If you could go back and choose a completely different career path to the one you've chosen, what would it be?
I always wanted to be a long-haul truck driver (and I'm still hoping that might happen sometime, actually).

What place is always with you, wherever you go?
I'm not really all that sentimental, but probably right now - Anna Dean's parents' house outside of Nelson.

What's the best way to listen to music, and why?
I like to see small bands playing live in small shitty bars. And drinking. Recordings are never 'right' (and usually totally over-produced). Music is generally written or composed live (well, the stuff I listen to is anyway) and it just sounds best like that. And this will sound very corny, but I suppose I like the more direct/immediate connection between someone making a noise and someone being there listening to it at that point in time. I'm probably just old-fashioned - we saw lots of live music when we were young.
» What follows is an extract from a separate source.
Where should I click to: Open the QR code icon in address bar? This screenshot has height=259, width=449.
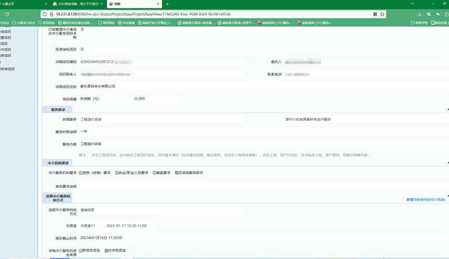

You are given a piece of string, a stick and some fabric. What do you make?
An envelope of some sort to send it all back.

What's the best stress relief advice you've ever been given?
I don't handle stress very well, and so I get this sort of advice all the time, but I'm afraid I'm a bad listener too and I really can't remember any of it.

What's great about today?
It's sunny and my motorbike is finally registered and warranted!

Interview by Cass Hesom-Williams

18/9/07

The National Grid #3 Launch Party
With special guest Bruce Russell
When: 22 September 2007, 5.30pm
Where: Artspace, Level 1, 300 K' Road, Auckland

Win copies of The National Grid
The Big Idea has two sets of issues 2 and 3 of The National Grid to give away. To go in the draw, send an email with your name and address to editor@thebigidea.co.nz with 'The National Grid' in the subject line. Prizes will be drawn Monday 24 September at 5pm.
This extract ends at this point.